Professor of biomechanics at Aalborg University

John Rasmussen is a professor of biomechanics at Aalborg University. His research is aimed both at solid mechanics, biomechanics, biomedical engineering and sports engineering.

== Education and research ==
John Rasmussen was educated at Aalborg University, where he graduated as MA in 1986, and three years later received his PhD in computer-aided engineering. In addition to his academic work, John Rasmussen acted as chief executive officer at AnyBody Technology A/S from 2001 to 2008 and subsequently became the CTO of the same company. Furthermore, Rasmussen publishes research on a personal blog.

Rasmussen's research has influenced the theoretical field of structural optimisation in the late 1980s by applying the finite element method as the engine of his research, thus enabling optimisation of practical structures rather than conducting academic examples.

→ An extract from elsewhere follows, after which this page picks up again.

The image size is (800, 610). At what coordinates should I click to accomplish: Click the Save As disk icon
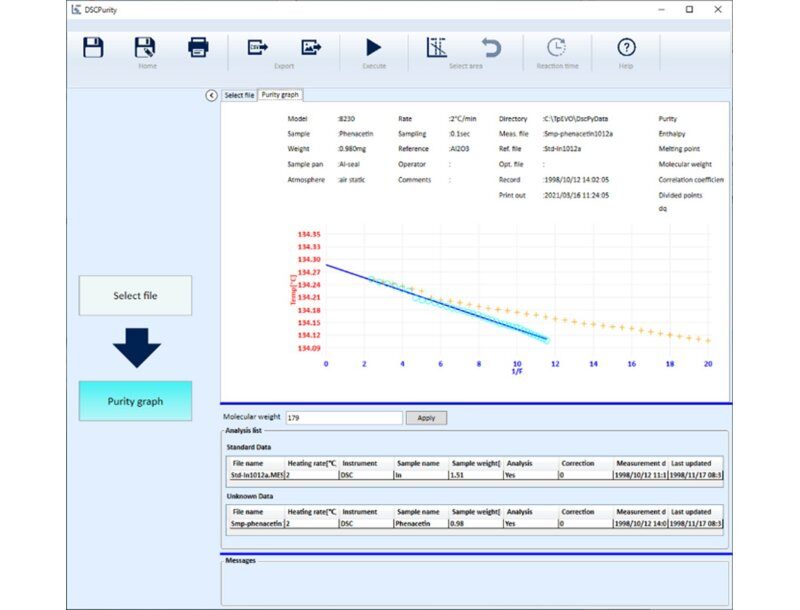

In the late 1990s, he formed the AnyBody Research Project at Aalborg University, which he is still a leading part of. One of the goals of his research is to develop methods for analysing the biomechanics of the human body involving bones, joints, muscles and tendons.

His research has contributed to the treatment of osteoarthritis, general disability and the optimisation of sports performances. Furthermore, John Rasmussen has initiated a new branch of interdisciplinary biomechanics in cooperation with Aalborg University’s Laboratory for Stem Cell Research in the aetiology of pressure ulcers, which has led to new results in tissue engineering.